In the south, a dying king lay dying, and had no sons, only daughters. Word travelled slowly. Princes gathered in circles, whispering, wondering what lineage mattered.

Birds flew out of season, white birds soared high and circling, rising on high currents, strange cries catching on the wind.

Rumours grew of a new spring burst forth, a sacred place for the Goddess; and beside it a rock, a clefted rock. It was a strange place, full of half truths. Rumours ran: rocks weeping, stones dancing, tears in the rain, feathers twisting in the air.

* * * *

The problem with passing time is the waiting. I grow easily bored and want to meddle, to prod my finger like a boy with a stick into a wasps' nest. I grow lazy too, and find others to do my work. I'm for the main event, I think, to lie and truth the biggest things, not the dull parts in between. But still, the waiting around had its vantages. I had a pair of new boots made, and boots are made for walking, so I walked.
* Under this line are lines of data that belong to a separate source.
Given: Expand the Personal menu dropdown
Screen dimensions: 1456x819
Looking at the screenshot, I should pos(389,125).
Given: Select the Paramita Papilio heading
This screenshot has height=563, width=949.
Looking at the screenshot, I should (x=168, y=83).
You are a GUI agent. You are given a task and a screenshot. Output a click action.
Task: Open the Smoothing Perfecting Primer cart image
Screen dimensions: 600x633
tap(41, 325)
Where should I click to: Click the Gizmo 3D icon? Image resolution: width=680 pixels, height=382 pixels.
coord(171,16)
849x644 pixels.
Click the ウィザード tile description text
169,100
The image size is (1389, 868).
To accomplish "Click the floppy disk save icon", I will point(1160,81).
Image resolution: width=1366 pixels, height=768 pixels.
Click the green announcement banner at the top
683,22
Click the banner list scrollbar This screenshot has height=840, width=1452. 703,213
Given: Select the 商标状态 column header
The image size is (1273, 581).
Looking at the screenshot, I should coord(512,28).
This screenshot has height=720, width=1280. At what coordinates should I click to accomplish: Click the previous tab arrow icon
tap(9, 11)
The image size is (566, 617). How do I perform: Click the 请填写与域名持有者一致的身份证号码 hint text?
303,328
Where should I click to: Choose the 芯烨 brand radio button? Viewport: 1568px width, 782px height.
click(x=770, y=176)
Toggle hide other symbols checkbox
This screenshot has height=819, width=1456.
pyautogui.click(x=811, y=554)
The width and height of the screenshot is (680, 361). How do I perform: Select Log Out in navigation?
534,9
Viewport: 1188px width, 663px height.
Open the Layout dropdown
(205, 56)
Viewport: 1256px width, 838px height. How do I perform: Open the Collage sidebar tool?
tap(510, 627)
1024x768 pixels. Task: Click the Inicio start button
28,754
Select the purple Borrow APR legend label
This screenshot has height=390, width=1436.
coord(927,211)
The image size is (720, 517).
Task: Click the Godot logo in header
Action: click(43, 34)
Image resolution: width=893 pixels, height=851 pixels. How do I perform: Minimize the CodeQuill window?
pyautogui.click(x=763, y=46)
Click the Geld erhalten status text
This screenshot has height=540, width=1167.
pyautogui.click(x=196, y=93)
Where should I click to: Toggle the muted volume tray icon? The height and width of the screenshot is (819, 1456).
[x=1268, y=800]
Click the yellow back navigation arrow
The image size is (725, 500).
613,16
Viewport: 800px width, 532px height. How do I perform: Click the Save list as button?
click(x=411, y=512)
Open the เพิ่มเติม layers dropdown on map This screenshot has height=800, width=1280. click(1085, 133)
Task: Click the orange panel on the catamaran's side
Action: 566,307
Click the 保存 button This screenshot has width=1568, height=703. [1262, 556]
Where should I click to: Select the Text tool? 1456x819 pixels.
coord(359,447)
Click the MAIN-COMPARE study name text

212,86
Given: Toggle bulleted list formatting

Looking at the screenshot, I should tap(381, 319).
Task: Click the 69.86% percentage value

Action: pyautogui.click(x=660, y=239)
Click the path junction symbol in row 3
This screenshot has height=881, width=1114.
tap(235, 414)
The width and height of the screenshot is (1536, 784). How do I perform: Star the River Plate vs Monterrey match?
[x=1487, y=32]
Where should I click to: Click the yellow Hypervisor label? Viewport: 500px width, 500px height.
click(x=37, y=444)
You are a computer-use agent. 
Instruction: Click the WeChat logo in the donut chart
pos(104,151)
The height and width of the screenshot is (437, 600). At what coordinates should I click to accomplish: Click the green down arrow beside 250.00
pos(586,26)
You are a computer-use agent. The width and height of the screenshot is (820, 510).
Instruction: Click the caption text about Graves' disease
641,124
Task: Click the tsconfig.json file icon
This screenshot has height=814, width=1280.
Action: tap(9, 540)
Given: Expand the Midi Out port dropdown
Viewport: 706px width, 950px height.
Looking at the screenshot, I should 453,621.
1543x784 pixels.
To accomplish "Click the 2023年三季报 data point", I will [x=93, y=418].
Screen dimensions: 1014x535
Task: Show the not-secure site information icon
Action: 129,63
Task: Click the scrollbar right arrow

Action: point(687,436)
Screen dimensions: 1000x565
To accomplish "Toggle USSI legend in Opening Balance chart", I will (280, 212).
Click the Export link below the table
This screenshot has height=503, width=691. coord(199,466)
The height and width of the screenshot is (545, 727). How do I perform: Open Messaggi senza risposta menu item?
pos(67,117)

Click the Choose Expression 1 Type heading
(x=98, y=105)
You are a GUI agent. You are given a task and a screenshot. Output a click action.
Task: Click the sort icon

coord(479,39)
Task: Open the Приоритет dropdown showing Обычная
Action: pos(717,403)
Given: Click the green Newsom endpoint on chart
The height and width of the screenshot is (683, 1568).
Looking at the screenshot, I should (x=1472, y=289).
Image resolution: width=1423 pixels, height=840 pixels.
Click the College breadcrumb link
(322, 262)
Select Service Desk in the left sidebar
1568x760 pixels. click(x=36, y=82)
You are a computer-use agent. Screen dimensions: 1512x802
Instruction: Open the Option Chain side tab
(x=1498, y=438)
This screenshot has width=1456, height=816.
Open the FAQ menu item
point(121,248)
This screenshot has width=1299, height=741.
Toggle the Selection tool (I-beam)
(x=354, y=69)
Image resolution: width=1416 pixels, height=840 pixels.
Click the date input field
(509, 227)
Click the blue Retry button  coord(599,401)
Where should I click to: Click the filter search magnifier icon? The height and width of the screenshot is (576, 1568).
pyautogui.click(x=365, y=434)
It's a long way to the north, and time was running now. To get there and back before Uthur the dying king died, or at least to return before it got complicated by a pretender and a topple from the throne. So I acquired a donkey to carry my ass somewhat quicker. Some would say it the other way round, but I don't like carrots. My legs are long, and the donkey's legs shorter, so we scooted along like some six legged beast, my legs doing some of the work like an overgrown child on a toy wooden horse. Snot nosed children ran along beside me, laughing and fooling and urging me on, any old fool but a serious one. Well hidden in plain sight, I've found, is the best way to skulk.

"Why not get a high horse, old man?"

"Less far to fall and break my own neck. When I want to get off, I just stand." I demonstrated, "Walk on, donkey!" Laughter followed me and good jest, and thus I made my way north.

Coming to a harbour, where I needs find plank and sails to carry me on, I remembered a return a long time ago when I also found the sea a barrier, and on the other side processions and the sun rising.

I remembered the first see of Nymue's white - her hair had been so russetty red - and the sight of her standing naked between the stones. The view of the cleft between her legs as the Sun fucked his shafting rays into her cunt, that is in my mind obviously; but it's the memory of her little waist and the sweet curve of her hips that I remember best, as Nymue stood looking away, her arms stretched wide to the stones. And standing beside me watching over the two babes, blond and black, her fingers on my arm like a ghost.

Had it finally come to this, a turning of a page with the book started so long ago? In that moment I understood something of the writing monks in their tiny stone cells, quills and ink and an old story barely remembered and the rest made up; and felt kindred to them. My tell is just as daft as theirs. My embroidery is better, I hope, although I do like their blues and gold. The quill on my pen is white, yeay, one of hers. A spot is on my page; is that rain, blowing in? I meander when I should remember.

The sea was calm as I crossed to the islands, and by comparison my mind flashed back to the heaving oceans and giant waves surged up by the explosion of the earth, so long ago; yet yesterday in the long haul of the shifting world. The dragen stirred then and thundered across the sea. Nymue's blood started and magick was ending and starting now. There was a destiny starting to unravel, yet the destined did not know it. No wonder it was calm, it always is when a storm is coming.